In this article, we’ll examine why Life Time, WeWork, and other coworking spaces are betting on a strong growth next year. We’ll also look at the failure of a former Serendipity Labs founder’s attempt to create a coworking space in the suburbs.
Life Time coworking space is betting on a growth in 2021
The Life Time Work coworking space is a great choice for businesses who want a flexible workspace but don’t want to be tied down by a large office. For $435 a month, a Life Time Work membership includes access to all 150 Life Time athletic clubs, as well as other coworking spaces. Most locations are connected to a Life Time gym, so members can work and get exercise at the same time. Life Time Work also features city views, multiple outdoor gathering areas, and private office suites. The Life Time coworking space caters mainly to small businesses and corporate groups, rather than to millennials.
Last year, Life Time Work opened two locations in Minnesota, with one in downtown Minneapolis and another in St. Louis Park. Before the opening, more than half of the available memberships were already sold. Life Time Work recently filed for an IPO, and the company plans to open six more locations in the next two years. Life Time Work’s expansion plans are encouraging, but the company’s growth plans may face some challenges in the short term.
WeWork is targeting freelancers
If you’re looking for a flexible space that works for freelancers, look no further than WeWork. The company’s flexible workspace model makes it easy for startups to expand or downsize as needed. The company has already opened offices in Berlin and London, and plans to expand to Paris in the future.

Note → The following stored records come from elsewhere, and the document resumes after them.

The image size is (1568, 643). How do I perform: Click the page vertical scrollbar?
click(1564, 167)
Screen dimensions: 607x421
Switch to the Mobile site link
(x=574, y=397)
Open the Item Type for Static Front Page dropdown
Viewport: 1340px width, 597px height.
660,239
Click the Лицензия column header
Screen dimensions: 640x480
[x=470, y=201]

While it may be easy to dismiss the startup as just another landlord, the business model behind WeWork is risky. The company’s business model is expensive, with little path to profitability. It’s also not without its problems. The company was sued three times by former executives for a variety of reasons, including race discrimination, pregnancy discrimination, and gender pay gap. Ayesha Whyte, a former Director of Employee Relations for WeWork, also filed a suit for sexual harassment.
Serendipity Labs founder’s pitch for coworking spaces in the suburbs failed to take off
When Serendipity Labs first launched, the company’s pitch to open coworking spaces in the suburbs failed to catch on. The corporate world was still largely following a five-day workweek, limiting the number of people who could work from a single location. However, the company’s business model has changed, with Serendipity now receiving 50 percent of its revenue from companies paying for its coworking locations.
Despite the setbacks, Serendipity Labs has continued to open new spaces and operate its existing ones. The company has locations in Houston, Memphis, Clayton, Missouri, and Mount Pleasant, South Carolina. Arenas had previously served as general manager of Regus, a business that operated more than 30 coworking spaces across the country.